Im Alter von 91 Jahren kommt der demente Witwer Johannes Kehr ins Pflegeheim. Nur: Seine Demenz ist vorgetäuscht. Im Heim hofft Kehr, seine Ruhe zu finden. Aber so einfach ist es nicht. Er beobachtet die schrulligen, nicht selten aggressiven Mitbewohner und die Nachlässigkeit der Pfleger. Seine vorgetäuschte Demenz nutzt er, um Desserts zu stehlen und Gehhilfen unliebsamer Nachbarn zu verstecken. Bald aber wird seine Schauspielerei anspruchsvoller; je vertrauter ihm das Heim wird, desto größer ist die Gefahr einer Enttarnung. Als zufällig seine Jugendliebe Annemarie auftaucht, flackert die alte Zuneigung erneut auf.
Rezensionsnotiz zu
Neue Zürcher Zeitung, 06.10.2016
Rezensentin Martina Läubli zeigt sich beeindruckt vom Mut mit dem Frédéric Zwicker das "Existentiell-Unspektakuläre" in Worte fasst.

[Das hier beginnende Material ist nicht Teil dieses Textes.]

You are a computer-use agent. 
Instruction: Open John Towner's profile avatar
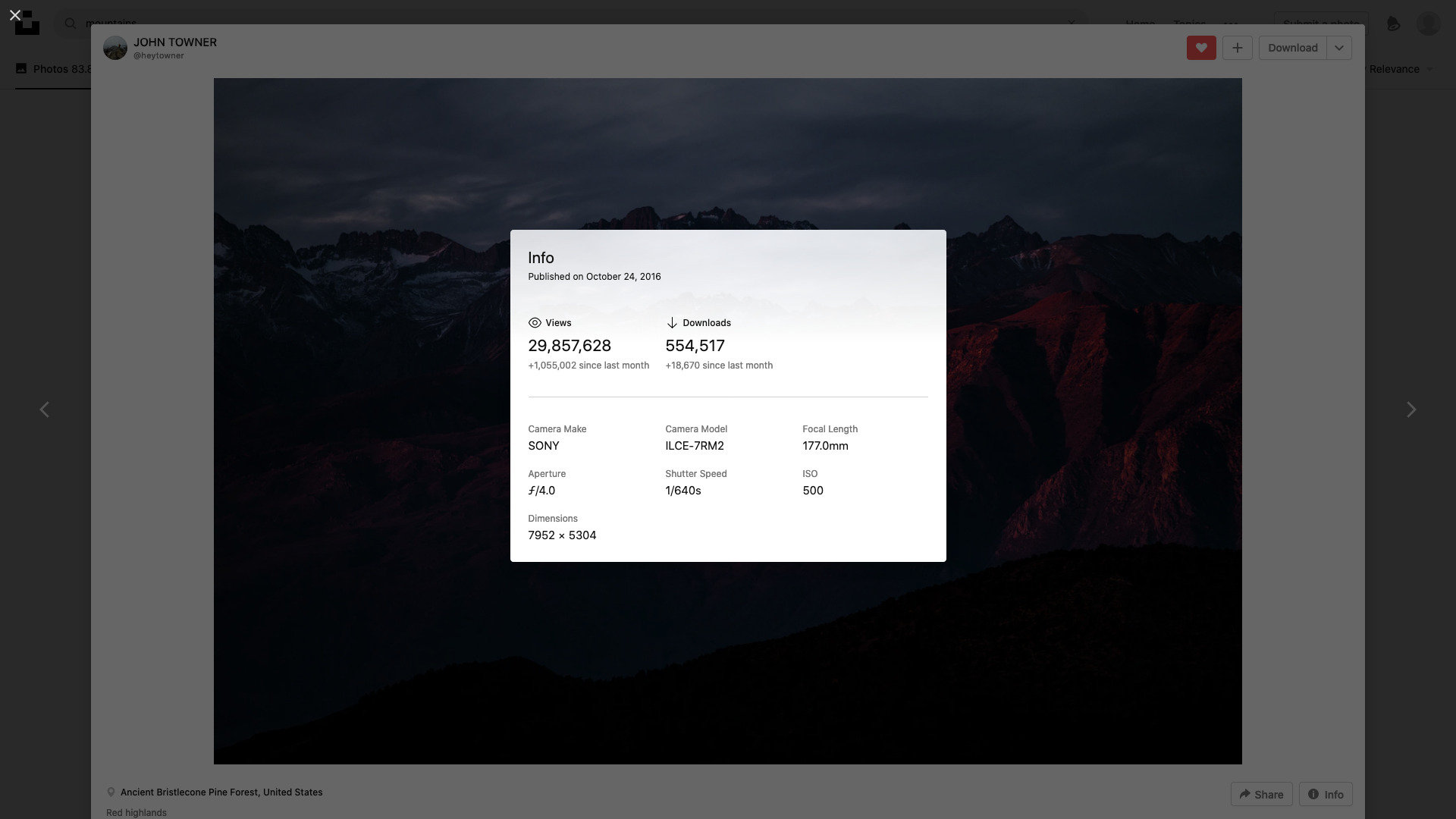115,48
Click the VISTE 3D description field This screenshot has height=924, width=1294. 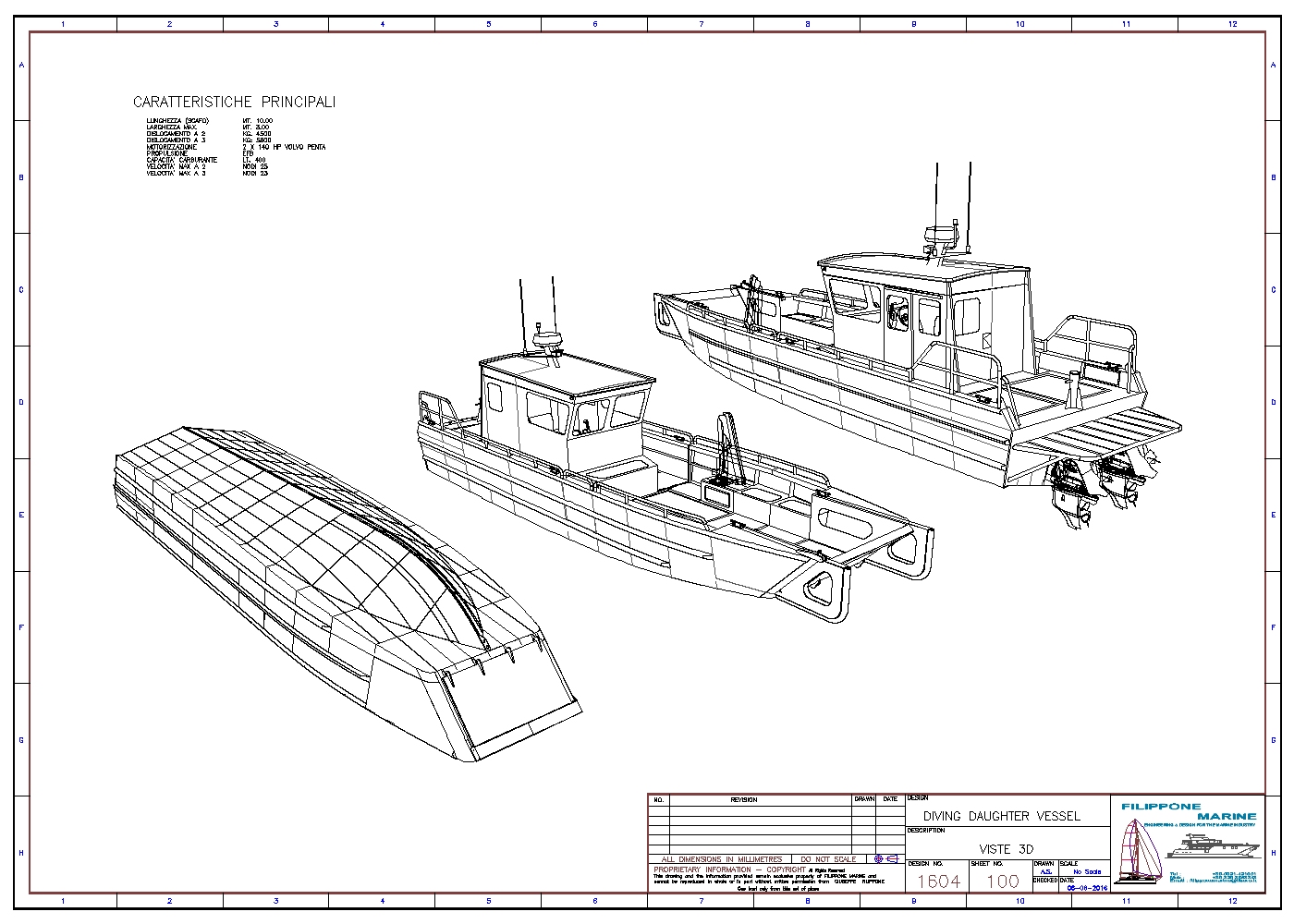point(1007,849)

In seinem Debütroman schleust er einen zwar alten, aber ganz und gar nicht dementen Spion in eine Pflegeeinrichtung für Demenzkranke, lesen wir. Auf diese Weise sei der Protagonist Teil des eng gefassten Alltags im Heim und gleichzeitig reflektierender Beobachter der komischsten, verstörendsten, traurigsten und absurdesten Begebenheiten. Sein Blick auf die Heimbewohner ist der eines Ethnologen, kalt, distanziert und schmerzhaft ehrlich, so Läubli, der gleiche Blick mit dem er auf seine Vergangenheit zurückblicke. Und das ist für die Rezensentin auch die einzige Schwachstelle des Romans: Durch die distanzierte Haltung zu seinem eigenen Schicksal bleibt ihr der Protagonist seltsam fern.